Convergent validity was assessed by reviewing the magnitude and direction of the correlation of Turkish s-SRPQ scores to other scores on other measures. In the current study, two dimensions of s-SRPQ were strongly correlated with SWLS, ASQoL, and most of the SF-36 sub-parameters. The weak relationship between s-SRPQ and SF-36 general health and social functioning sub-parameters may be due to SF-36 being a general instrument evaluating health status and not being disease specific. Strong correlations were also found between two dimensions of s-SRPQ and BASDAI, and BASFI. These results indicated that lower SRPQ/experienced physical difficulties and higher SRPQ/satisfaction with role performance scores were associated with lower disease activity, more independent functional status, and better quality of life and life satisfaction. Oude Voshaar et al.(2) demonstrated a similar pattern of correlations between the original s-SRPQ and SF-36, and SWLS. Convergent validity of the Turkish s-SRPQ was shown to be comparable to the original as evidenced by similar results of both studies.

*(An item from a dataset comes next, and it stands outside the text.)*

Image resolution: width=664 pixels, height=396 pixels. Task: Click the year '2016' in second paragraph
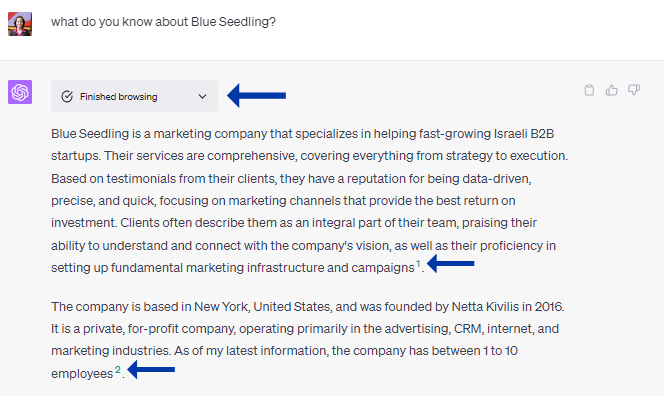point(548,306)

Results of the current study indicated a strong correlation between the Turkish s-SRPQ and the gold standard criteria for clinical evaluation of AS.

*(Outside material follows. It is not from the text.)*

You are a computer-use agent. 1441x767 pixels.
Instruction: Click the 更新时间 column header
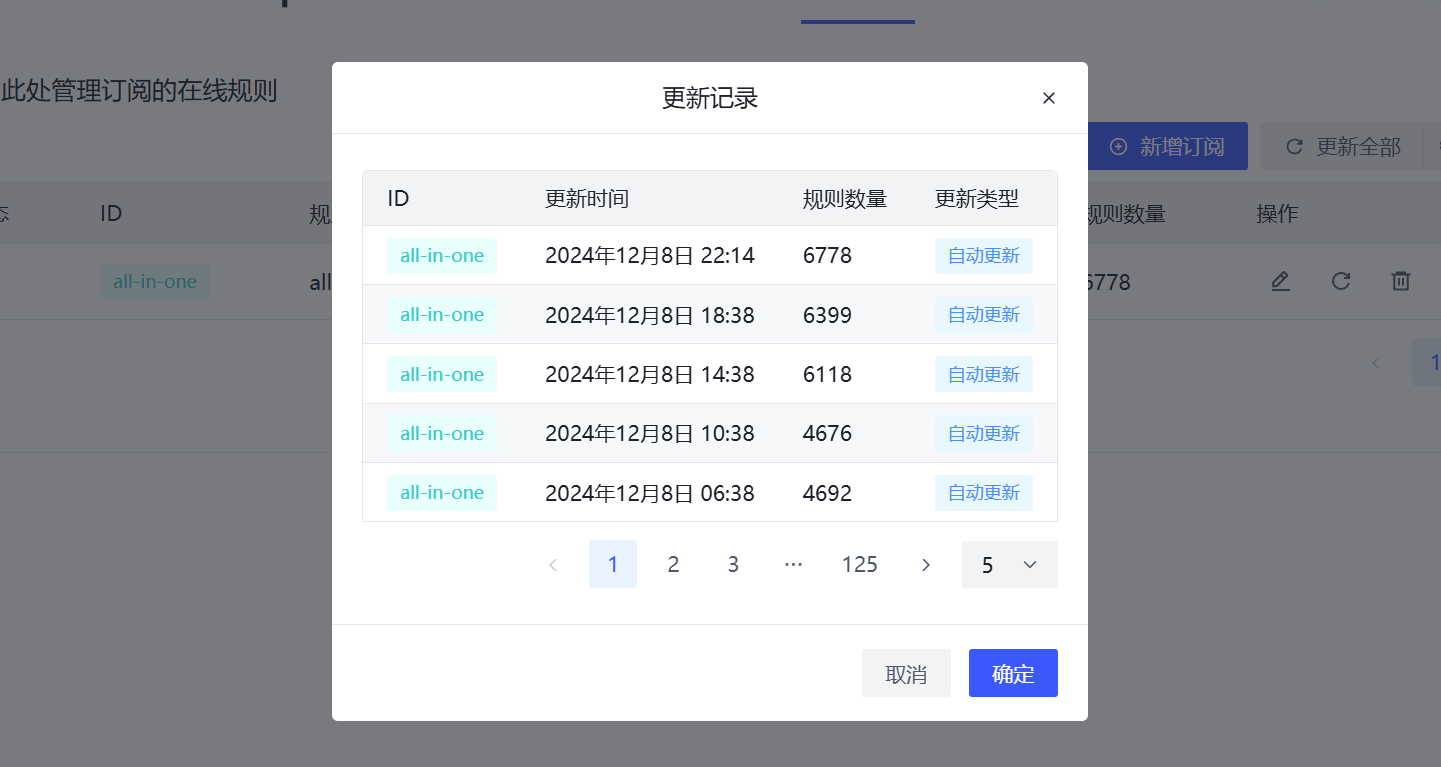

In line with the original s-SRPQ,(2) it was found that the Turkish version of s-SRPQ was able to distinguish the difference between low (BASDAI<4) and high (BASDAI≥4) disease activity among patients with AS. The effect of socio-demographic data (sex, marital status, education, and employment status) on original s-SRPQ has not been assessed. In our study, female patients and patients with lower education level had more experienced physical difficulties but had poor satisfaction with role performance. Married patients had higher s-SRPQ/experienced physical difficulties scores. The experienced physical difficulties of housewives were more than workers or officers and their satisfaction with role performance was lower. These results indicate that AS patients with female sex, low education level, and high disease activity may have more difficulty in social role participation. Social participation in AS patients who are married and housewives appears to be adversely affected.

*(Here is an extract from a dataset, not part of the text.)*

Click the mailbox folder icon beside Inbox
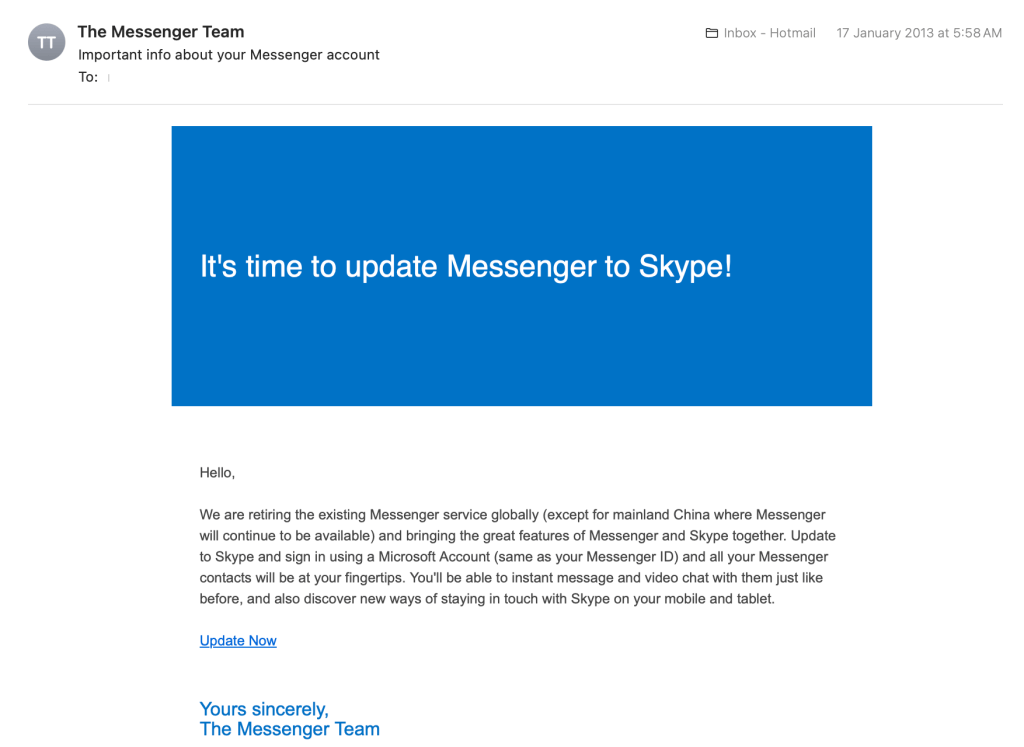coord(711,32)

To the best of our knowledge, this is the first study to evaluate the Turkish version of the s-SRPQ in patients with AS. Present study translated the s-SRPQ into Turkish, and further tested several aspects of its validity among patients with AS. We observed that the Turkish version of s-SRPQ was easily understood and applied in a short time by patients with AS. The internal reliability, test-retest reliability, and concurrent validity indicate that the Turkish s-SRPQ has good clinimetric characteristics for Turkish AS patients. Although the s-SRPQ was developed for use in patients with AS, its items represent general roles and were not restricted to any AS-specific area. It would therefore be interesting for future studies to assess its performance in other disease groups.

In conclusion, the findings of this study confirm that Turkish s-SRPQ has good reliability and validity as a measure of social role participation such as perceived physical participation difficulties and life satisfaction in Turkish AS patients. Turkish s-SRPQ may be an important instrument for the assessment of social health status both in research and clinical practice.

Conflict of Interest

The authors declared no conflicts of interest with respect to the authorship and/or publication of this article.

Financial Disclosure

The authors received no financial support for the research and/or authorship of this article.